Das zweite, wesentlich festere Standbein hat die These der Vfn. in der "Rede am Berg". Über die schon immer gesehenen weisheitlichen Züge der einzelnen Aussage- und Mahnworte hinaus betont sie auch hier den Aussagezusammenhang, der formal dem Grundaufbau der Lehrrede und inhaltlich weisheitlichen Normvorstellungen entspreche. Zu Recht berücksichtigt sie dabei deren apokalyptische Umprägung und Neuinterpretation, während der Einfluß und die Funktion der Toratradition m.E. von ihr zu gering veranschlagt werden. Die in der Zusammenfassung von D. Kosch übernommene Interpretation der Bergrede als "eschatologische Tora des Menschensohnes" ergibt sich jedenfalls nicht aus den Analysen der Vfn. und wirkt eher "aufgesetzt".

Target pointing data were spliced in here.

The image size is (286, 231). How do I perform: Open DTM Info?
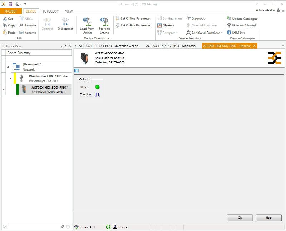point(236,33)
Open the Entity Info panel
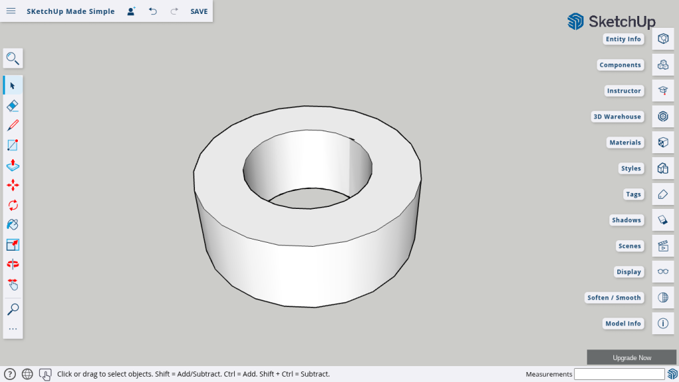Image resolution: width=679 pixels, height=382 pixels. pyautogui.click(x=662, y=39)
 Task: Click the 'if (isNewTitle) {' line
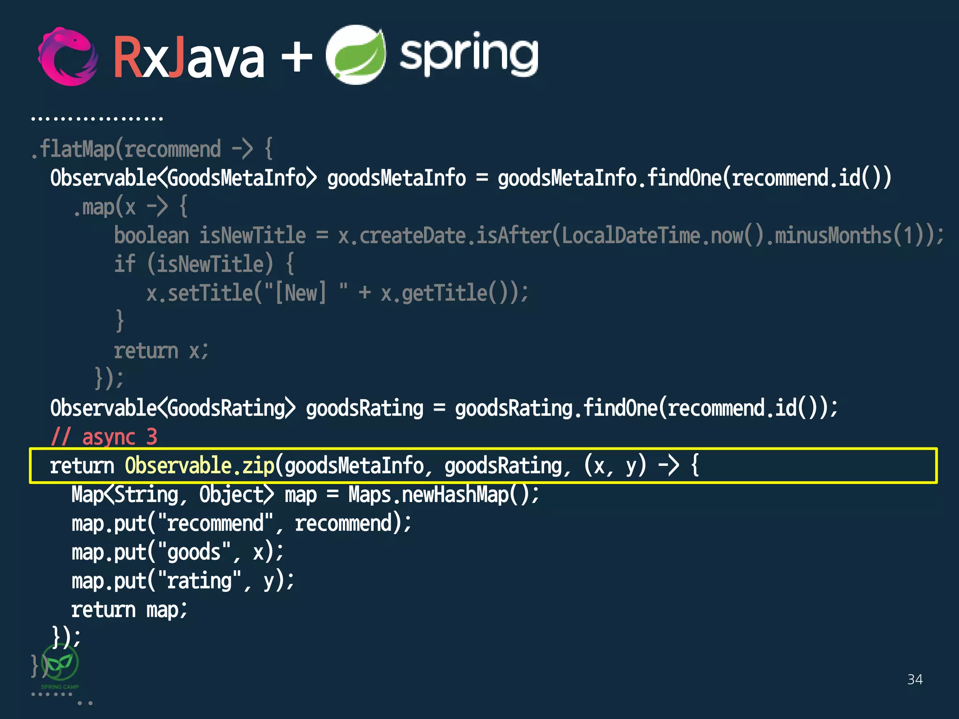click(x=204, y=264)
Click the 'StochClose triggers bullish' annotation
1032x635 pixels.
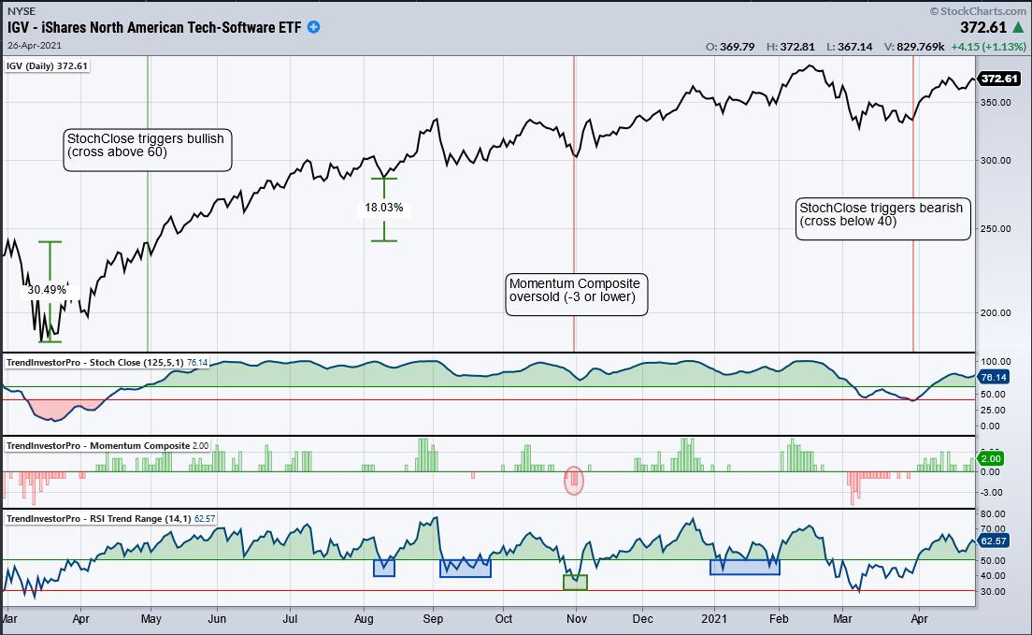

Die Stärken der Dissertation liegen im Handwerklichen, in der detaillierten exegetischen Analyse, dem methodisch bewußten Vorgehen, der umfassenden und ausgewogenen Diskussion der Sekundärliteratur, der präzisen Formulierung ihrer Interpretationen. Leider kommen diese Fähigkeiten der Vfn. wegen ihrer schwerlich haltbaren, einseitig auf die Weisheit zugespitzten These nicht ausreichend zur Geltung.

Fussnoten:

(1) Nicht berücksichtigt sind die Q-Synopsis von F. Neirynck (Leuven 1988) und die seit 1990 in JBL erscheinenden Berichte des "International Q Project";.
(2) Q und Prophetie, Tübingen 1988; vgl. weiterführend jetzt ders., Wisdom Statements in the Sphere of Prophecy, in: R. A. Piper (Hrsg.), The Gospel Behind the Gospels. Current Studies on Q (NT.S 75), Leiden 1995, 139-158.